# SCHRIFTLICHE AUFGABE:
Wo und in welcher Funktion absolviert Sonjas Tochter laut dem Bericht über Sonja ihr Freiwilliges Soziales Jahr?

# AUSZUG:
>>>>

Report Sonja:
nichts hören, nichts sehen, nichts sagen scheint hier die devise zu sein
Sonja lebt mit ihrem 15 Jahre alten Sohn Nils in einem kleinen
Fünf-Häuserdorf in der Nähe von Greifswald. Ihre Tochter macht in
Stralsund ein Freiwilliges Soziales Jahr als Theaterpädagogin bei der
Diakonie, Nils geht auf die Hauptschule.
Sonja hat sich nach der Wende im Frauenbereich politisch engagiert, sich
aber in den letzten Jahren zurückgezogen, da sie die Politik zunehmend
als korrupt erlebte und das mit ihrem Gewissen nicht vereinbaren konnte.
Seit einigen Jahren wohnt sie in einem Haus mit großem Garten, ihre
Handvoll Nachbarn leben entweder schon immer hier und versuchen, sich
mit einer Mischung aus Landwirtschaft und Sozialhilfe, Arbeitslosenhilfe
und ABM-Stellen über Wasser zu halten. Oder sie arbeiten in Greifswald
oder Stralsund und sind zugezogen, da Häuser und Bauland hier so billig
sind.
Die Geschichte: Vor ungefähr zwei Jahren wurde Nils von mehreren
Neonazis direkt nach der Schule an der Bushaltestelle so schwer
zusammengeschlagen, dass er ins Krankenhaus gebracht werden musste. Er
wurde mit Stahlkappenstiefeln ins Gesicht und in den ganzen Körper
getreten, bis er das Bewusstsein verlor. Dabei riefen die Neonazis: »Das
ist für deine Schwester, die Zecke!« Seine Mitschüler und der Busfahrer
schritten nicht ein, sondern sahen einfach zu. Zu der Zeit war Nils ein
ganz normaler Junge ohne besondere Kleidungs- oder Stil-Vorlieben und
ohne besondere politische Interessen.
Nach dem Krankenhausaufenthalt änderte sich seine Einstellung: er suchte
den Kontakt zu Antifa-Gruppen und fing an, sich gegen Rechtsextremismus
und Neonazis zu engagieren. Zu Sonja sagte er: »Das tat verdammt weh,
aber die kriegen mich nicht klein.« Um das zu demonstrieren, hat er sich
dann einen ›Iro‹ (Punk-Haarschnitt) geschnitten und seinen Kleidungsstil
verändert. Er fing an Sachen zu tragen, die in den Kleidungscodes der
Jugendlichen der linken Szene zugeordnet werden. Auch Sonja ließ den
Vorfall nicht auf sich beruhen: Sie wandte sich an die Klassenlehrerin,
den Schulleiter und die Polizei.

<<<<

# ERFASSTE DATEN:
>>>>

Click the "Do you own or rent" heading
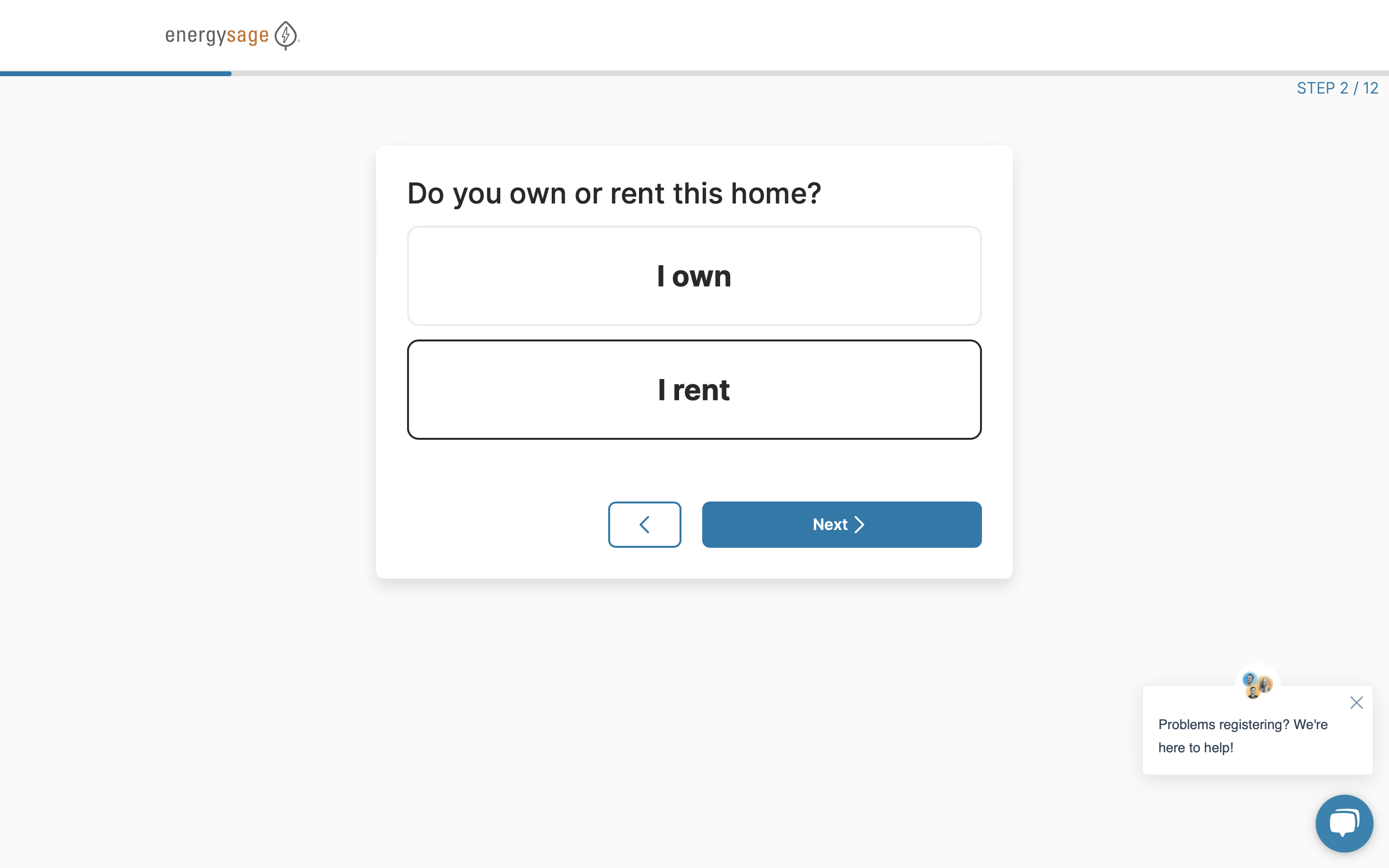This screenshot has width=1389, height=868. coord(613,193)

<<<<

# ERGEBNIS:
In Stralsund, als Theaterpädagogin bei der Diakonie.